* _What the task asks_
Retype the records below from their first line through the line containing "Видеопрогнозы (456, 237)", and include nothing else.

* _Study material_
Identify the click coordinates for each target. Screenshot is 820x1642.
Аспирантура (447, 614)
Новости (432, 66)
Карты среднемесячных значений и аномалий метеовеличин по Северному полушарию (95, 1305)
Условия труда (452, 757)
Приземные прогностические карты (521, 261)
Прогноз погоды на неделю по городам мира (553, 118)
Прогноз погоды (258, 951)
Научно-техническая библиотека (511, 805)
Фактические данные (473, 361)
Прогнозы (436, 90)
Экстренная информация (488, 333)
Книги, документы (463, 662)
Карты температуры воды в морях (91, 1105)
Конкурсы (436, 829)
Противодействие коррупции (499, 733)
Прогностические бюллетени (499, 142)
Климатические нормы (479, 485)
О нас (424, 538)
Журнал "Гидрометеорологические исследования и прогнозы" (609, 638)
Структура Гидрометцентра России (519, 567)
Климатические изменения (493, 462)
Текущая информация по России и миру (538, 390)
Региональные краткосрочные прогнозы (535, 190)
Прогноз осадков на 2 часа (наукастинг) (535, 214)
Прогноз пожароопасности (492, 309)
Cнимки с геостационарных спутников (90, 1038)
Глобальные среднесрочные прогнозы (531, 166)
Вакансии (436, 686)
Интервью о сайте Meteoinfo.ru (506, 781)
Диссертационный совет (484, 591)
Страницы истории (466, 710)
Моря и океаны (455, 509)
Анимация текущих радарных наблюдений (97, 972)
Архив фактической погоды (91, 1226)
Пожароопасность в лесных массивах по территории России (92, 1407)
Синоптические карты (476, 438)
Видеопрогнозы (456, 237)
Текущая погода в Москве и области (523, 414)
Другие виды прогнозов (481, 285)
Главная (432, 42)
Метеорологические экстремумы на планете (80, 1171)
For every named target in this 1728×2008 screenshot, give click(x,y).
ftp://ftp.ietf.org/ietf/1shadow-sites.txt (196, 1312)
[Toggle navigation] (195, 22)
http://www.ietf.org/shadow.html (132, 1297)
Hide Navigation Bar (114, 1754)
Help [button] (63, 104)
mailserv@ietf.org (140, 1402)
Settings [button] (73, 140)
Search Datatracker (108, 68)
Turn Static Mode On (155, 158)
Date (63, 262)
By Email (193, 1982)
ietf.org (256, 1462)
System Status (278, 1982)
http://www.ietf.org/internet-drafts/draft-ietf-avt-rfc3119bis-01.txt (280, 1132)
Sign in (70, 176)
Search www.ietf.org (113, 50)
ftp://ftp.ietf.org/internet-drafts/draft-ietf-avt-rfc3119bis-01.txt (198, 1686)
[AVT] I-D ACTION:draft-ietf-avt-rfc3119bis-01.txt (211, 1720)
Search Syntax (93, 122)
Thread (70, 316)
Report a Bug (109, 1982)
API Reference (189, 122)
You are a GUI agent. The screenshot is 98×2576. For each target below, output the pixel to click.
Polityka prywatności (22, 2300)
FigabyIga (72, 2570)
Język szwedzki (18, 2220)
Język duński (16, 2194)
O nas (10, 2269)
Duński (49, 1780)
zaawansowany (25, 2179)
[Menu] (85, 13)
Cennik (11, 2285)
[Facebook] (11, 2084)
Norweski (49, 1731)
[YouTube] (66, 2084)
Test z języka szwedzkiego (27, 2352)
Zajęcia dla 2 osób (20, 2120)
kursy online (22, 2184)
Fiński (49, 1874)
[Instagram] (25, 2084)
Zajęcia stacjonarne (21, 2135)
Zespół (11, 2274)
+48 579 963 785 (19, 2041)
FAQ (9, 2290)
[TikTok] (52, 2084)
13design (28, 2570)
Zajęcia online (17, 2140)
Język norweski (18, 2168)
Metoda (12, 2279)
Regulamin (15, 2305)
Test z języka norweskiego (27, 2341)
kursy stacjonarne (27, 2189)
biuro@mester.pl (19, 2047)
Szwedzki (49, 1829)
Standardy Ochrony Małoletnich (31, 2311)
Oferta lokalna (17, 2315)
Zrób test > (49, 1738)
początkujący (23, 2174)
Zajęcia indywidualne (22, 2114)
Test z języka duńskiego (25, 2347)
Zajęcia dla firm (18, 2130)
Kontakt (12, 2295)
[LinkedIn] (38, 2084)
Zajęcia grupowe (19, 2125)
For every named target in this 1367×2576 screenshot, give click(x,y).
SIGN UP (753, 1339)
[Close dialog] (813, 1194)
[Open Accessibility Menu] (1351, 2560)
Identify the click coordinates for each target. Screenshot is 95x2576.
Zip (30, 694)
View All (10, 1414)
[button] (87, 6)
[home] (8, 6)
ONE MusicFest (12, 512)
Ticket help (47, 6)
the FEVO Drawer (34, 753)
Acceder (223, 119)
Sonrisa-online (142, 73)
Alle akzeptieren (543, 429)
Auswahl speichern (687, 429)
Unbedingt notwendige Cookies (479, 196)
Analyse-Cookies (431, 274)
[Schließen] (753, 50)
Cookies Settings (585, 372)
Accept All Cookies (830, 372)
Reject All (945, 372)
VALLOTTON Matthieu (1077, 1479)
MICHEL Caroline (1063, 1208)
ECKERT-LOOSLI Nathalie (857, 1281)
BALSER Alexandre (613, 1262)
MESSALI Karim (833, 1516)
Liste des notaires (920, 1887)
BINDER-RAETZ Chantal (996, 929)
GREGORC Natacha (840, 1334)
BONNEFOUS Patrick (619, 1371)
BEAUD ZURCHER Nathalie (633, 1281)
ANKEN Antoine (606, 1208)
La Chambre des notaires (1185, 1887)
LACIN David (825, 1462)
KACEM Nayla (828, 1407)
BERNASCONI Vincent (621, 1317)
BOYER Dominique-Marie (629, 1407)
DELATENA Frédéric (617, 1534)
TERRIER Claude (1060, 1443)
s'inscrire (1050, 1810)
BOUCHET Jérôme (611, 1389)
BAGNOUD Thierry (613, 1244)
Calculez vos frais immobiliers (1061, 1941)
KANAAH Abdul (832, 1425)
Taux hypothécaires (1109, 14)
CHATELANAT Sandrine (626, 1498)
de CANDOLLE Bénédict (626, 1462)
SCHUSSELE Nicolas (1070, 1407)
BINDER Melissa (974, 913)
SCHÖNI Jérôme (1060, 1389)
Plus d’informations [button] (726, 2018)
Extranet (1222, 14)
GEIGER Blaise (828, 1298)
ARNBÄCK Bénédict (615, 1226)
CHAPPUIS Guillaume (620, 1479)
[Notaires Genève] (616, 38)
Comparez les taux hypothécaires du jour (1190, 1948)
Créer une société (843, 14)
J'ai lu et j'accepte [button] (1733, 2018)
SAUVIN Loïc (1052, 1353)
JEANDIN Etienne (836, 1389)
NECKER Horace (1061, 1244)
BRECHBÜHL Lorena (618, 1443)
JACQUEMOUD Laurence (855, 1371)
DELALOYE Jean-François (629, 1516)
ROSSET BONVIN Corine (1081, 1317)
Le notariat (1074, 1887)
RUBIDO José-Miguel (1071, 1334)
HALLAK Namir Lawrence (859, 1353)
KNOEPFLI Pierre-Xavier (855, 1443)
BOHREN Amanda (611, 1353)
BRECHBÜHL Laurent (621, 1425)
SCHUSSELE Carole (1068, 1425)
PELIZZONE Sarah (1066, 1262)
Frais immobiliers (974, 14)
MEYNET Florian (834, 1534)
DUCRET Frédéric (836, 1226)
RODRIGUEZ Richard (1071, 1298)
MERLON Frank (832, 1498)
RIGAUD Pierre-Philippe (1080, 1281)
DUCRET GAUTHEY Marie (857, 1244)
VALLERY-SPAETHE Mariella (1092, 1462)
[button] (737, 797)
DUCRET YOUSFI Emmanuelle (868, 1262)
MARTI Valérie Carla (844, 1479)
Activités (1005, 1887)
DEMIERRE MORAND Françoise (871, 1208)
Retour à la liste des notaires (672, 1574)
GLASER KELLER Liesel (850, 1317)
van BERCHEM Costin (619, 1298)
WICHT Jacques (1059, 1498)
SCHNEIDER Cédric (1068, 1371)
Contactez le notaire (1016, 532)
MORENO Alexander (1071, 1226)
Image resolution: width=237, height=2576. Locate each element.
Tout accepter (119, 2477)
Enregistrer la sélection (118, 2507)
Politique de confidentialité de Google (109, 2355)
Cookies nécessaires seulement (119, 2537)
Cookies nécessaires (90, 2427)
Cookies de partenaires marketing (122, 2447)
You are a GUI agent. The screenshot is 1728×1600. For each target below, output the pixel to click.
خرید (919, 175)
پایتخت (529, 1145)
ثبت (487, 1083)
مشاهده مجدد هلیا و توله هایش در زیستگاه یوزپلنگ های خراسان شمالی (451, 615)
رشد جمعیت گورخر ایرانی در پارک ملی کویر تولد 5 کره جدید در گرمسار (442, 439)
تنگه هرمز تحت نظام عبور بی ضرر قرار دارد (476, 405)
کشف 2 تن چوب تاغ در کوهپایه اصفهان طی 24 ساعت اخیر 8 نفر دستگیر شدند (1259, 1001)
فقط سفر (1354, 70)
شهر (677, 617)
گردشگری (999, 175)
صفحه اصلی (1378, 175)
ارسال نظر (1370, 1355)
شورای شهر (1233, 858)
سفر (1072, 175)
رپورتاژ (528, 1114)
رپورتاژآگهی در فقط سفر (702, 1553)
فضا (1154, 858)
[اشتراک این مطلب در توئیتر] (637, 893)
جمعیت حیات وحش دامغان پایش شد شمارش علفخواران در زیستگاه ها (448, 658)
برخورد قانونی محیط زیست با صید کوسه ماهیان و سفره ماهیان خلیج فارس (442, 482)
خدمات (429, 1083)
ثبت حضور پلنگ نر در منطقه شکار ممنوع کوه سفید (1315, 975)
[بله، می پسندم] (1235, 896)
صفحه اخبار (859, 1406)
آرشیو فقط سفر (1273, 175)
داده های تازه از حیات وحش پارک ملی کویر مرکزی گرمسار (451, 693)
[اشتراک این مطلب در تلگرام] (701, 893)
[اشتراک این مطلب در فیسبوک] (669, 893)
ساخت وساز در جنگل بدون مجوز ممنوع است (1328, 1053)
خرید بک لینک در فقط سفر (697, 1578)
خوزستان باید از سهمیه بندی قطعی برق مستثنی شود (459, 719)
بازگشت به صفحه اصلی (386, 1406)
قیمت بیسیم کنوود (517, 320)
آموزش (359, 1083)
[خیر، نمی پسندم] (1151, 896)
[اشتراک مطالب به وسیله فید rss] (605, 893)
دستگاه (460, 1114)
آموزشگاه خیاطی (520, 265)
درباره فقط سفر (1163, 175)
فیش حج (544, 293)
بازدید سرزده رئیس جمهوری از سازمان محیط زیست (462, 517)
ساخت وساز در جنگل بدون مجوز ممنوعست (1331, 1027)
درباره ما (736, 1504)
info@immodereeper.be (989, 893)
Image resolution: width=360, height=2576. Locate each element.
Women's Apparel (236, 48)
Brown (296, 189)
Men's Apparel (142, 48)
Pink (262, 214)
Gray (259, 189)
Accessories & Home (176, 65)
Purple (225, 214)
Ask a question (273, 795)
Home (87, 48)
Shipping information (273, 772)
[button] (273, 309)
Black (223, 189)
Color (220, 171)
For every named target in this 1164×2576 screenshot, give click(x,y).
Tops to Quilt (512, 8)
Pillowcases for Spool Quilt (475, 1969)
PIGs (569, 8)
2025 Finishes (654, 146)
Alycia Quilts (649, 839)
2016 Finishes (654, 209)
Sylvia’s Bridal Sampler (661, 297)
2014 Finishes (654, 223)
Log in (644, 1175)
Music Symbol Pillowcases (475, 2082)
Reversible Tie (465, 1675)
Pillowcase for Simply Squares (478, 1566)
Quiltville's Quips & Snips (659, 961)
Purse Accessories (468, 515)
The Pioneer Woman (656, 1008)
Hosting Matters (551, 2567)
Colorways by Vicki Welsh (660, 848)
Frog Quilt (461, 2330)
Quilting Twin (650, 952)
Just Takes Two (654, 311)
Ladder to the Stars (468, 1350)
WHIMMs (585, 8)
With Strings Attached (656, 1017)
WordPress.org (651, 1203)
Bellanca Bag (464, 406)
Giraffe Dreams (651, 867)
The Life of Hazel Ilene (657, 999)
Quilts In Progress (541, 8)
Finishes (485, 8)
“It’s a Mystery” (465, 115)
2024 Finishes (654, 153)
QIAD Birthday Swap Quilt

* _Output_
Identify the click coordinates for each target. Screenshot is 820x1642.
Аспирантура (447, 614)
Новости (432, 66)
Карты среднемесячных значений и аномалий метеовеличин по Северному полушарию (95, 1305)
Условия труда (452, 757)
Приземные прогностические карты (521, 261)
Прогноз погоды на неделю по городам мира (553, 118)
Прогноз погоды (258, 951)
Научно-техническая библиотека (511, 805)
Фактические данные (473, 361)
Прогнозы (436, 90)
Экстренная информация (488, 333)
Книги, документы (463, 662)
Карты температуры воды в морях (91, 1105)
Конкурсы (436, 829)
Противодействие коррупции (499, 733)
Прогностические бюллетени (499, 142)
Климатические нормы (479, 485)
О нас (424, 538)
Журнал "Гидрометеорологические исследования и прогнозы" (609, 638)
Структура Гидрометцентра России (519, 567)
Климатические изменения (493, 462)
Текущая информация по России и миру (538, 390)
Региональные краткосрочные прогнозы (535, 190)
Прогноз осадков на 2 часа (наукастинг) (535, 214)
Прогноз пожароопасности (492, 309)
Cнимки с геостационарных спутников (90, 1038)
Глобальные среднесрочные прогнозы (531, 166)
Вакансии (436, 686)
Интервью о сайте Meteoinfo.ru (506, 781)
Диссертационный совет (484, 591)
Страницы истории (466, 710)
Моря и океаны (455, 509)
Анимация текущих радарных наблюдений (97, 972)
Архив фактической погоды (91, 1226)
Пожароопасность в лесных массивах по территории России (92, 1407)
Синоптические карты (476, 438)
Видеопрогнозы (456, 237)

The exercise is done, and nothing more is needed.